Diplomacy of course comes first. Historically, we’ve negotiated with the Norks through a third party, China. From all I can see, China’s been unable or unwilling to put pressure on North Korea, and that diplomatic avenue has turned out to be a dead end.

How about direct government-to-government talks with North Korea? We haven’t tried that yet. South Korea would have to lead, and we’d have to be invited by both nations. South Korea hasn’t had such talks apart from a few goodwill efforts in the 1990s, and it’s unlikely the Norks would respond to a new invitation. Nothing the Kim regime has ever done suggests it would be willing to negotiate its nuclear weapons and intercontinental ballistic missile capability away, or even to sit down at the same table to talk about something as non-threatening as opening the border to family visits.
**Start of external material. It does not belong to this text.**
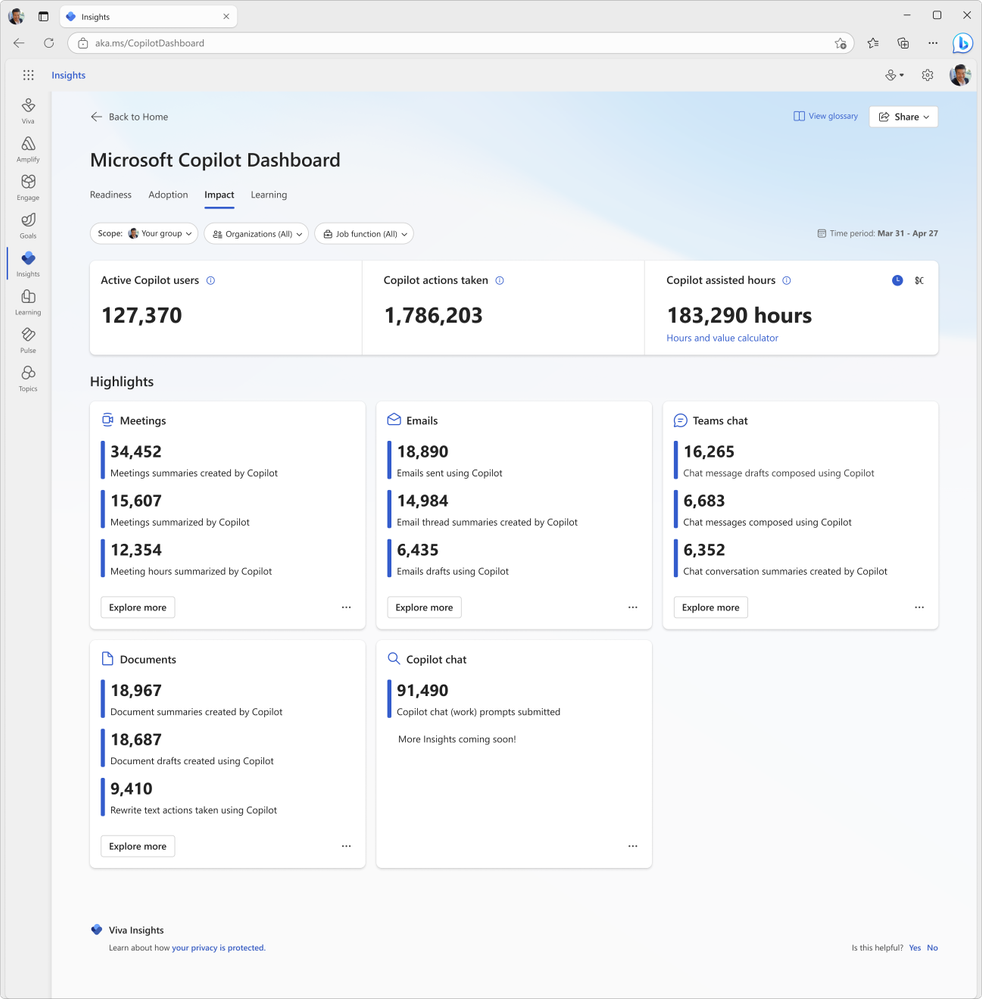982x999 pixels.
Task: Switch assisted hours to dollar value view
Action: pos(919,280)
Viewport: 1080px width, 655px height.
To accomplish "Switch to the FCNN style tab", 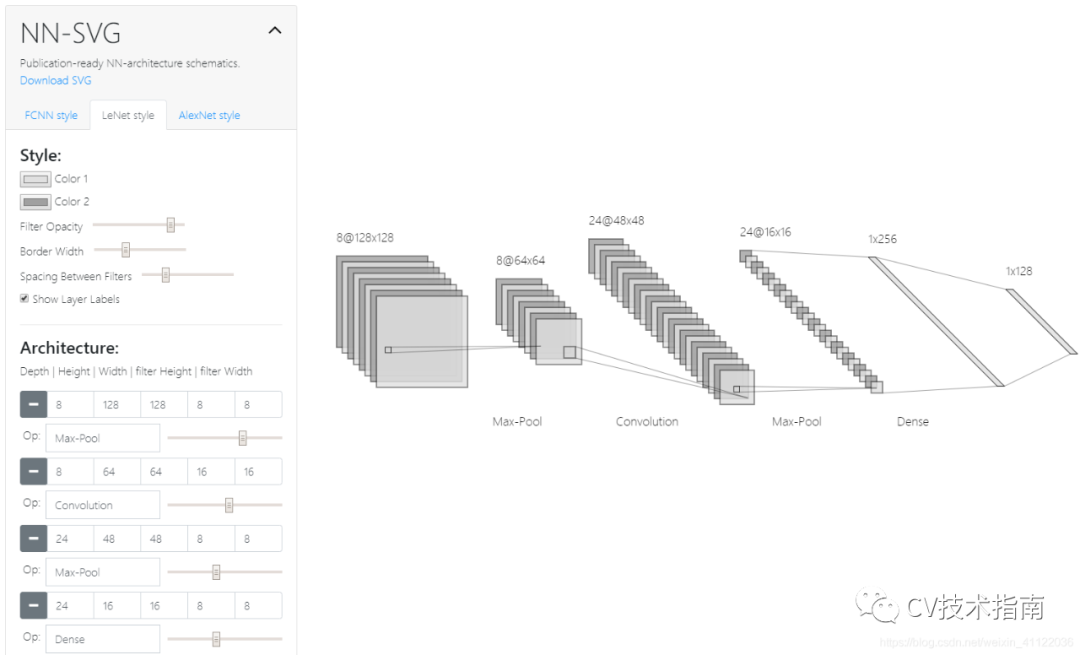I will point(51,115).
What else is there? Sanctions to cut the flow of cash and materials into North Korea, so as to impair their ability to build nuclear weapons and ICBMs? We’ve been doing that for decades now, in concert with South Korea, China, and other Asian nations … and yet somehow the impoverished Kim regime keeps building weapons and missiles.

Look, I don’t see many options left. Either we stand by and allow North Korea to build more and better nuclear weapons and the capability to deliver them, or we stop them before they get there.
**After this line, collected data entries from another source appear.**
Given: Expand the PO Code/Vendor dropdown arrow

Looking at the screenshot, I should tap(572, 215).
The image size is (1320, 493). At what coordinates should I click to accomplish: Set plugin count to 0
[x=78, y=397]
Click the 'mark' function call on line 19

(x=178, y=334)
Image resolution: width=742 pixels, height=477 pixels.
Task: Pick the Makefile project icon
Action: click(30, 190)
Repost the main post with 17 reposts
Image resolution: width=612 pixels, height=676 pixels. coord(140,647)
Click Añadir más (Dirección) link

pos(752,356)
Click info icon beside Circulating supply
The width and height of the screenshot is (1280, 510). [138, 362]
Standing by and letting it happen is in fact an option. It’s the option we and the South Koreans have chosen over the decades, and if we could trust the North Koreans never to use their nukes, it would be the sane and responsible choice. But it’s clear we can’t trust them. Or rather, we can … we can trust them to use those weapons against South Korea, Japan, and potentially the USA some day.

Meanwhile, NK crosses red line after red line, and we and the South Koreans do nothing. Well, getting back to what I said at the top, South Korea has to lead on whatever action we take, whether it’s direct talks, additional sanctions, or military strikes. Why? Because they will be the first to suffer North Korean retaliation … and they will suffer horribly, even though their military and ours will prevail in the end (and while South Korea’s government and military may be taking North Korea’s nuclear missile threat seriously, the population of South Korea is said to be happy with the status quo).

I fear, though, the window for any kind of limited pre-emptive strike on North Korea’s nuclear and missile capability has closed. Why? Lack of American leadership and will. We no longer have an intelligent, responsible president and commander-in-chief. As with our NATO partners, South Korea may think it no longer has a reliable ally and protector. In addition to the near void at the top of our government, we barely have a State Department. I don’t know what state the US military command structure is in, but I do know there are a lot of vacant posts in the Pentagon. So while we don’t know what the current administration might do, it’s likely it’ll fuck everything up.

Which brings us back to the stand-by-and-twiddle-our-thumbs option, at least until 2020 or potentially 2024. By then, North Korea will have progressed far enough that our only military option will be a pre-emptive nuclear attack, an option so hellish it’s effectively off the table. Like I said, an impossible problem. And it’s our move.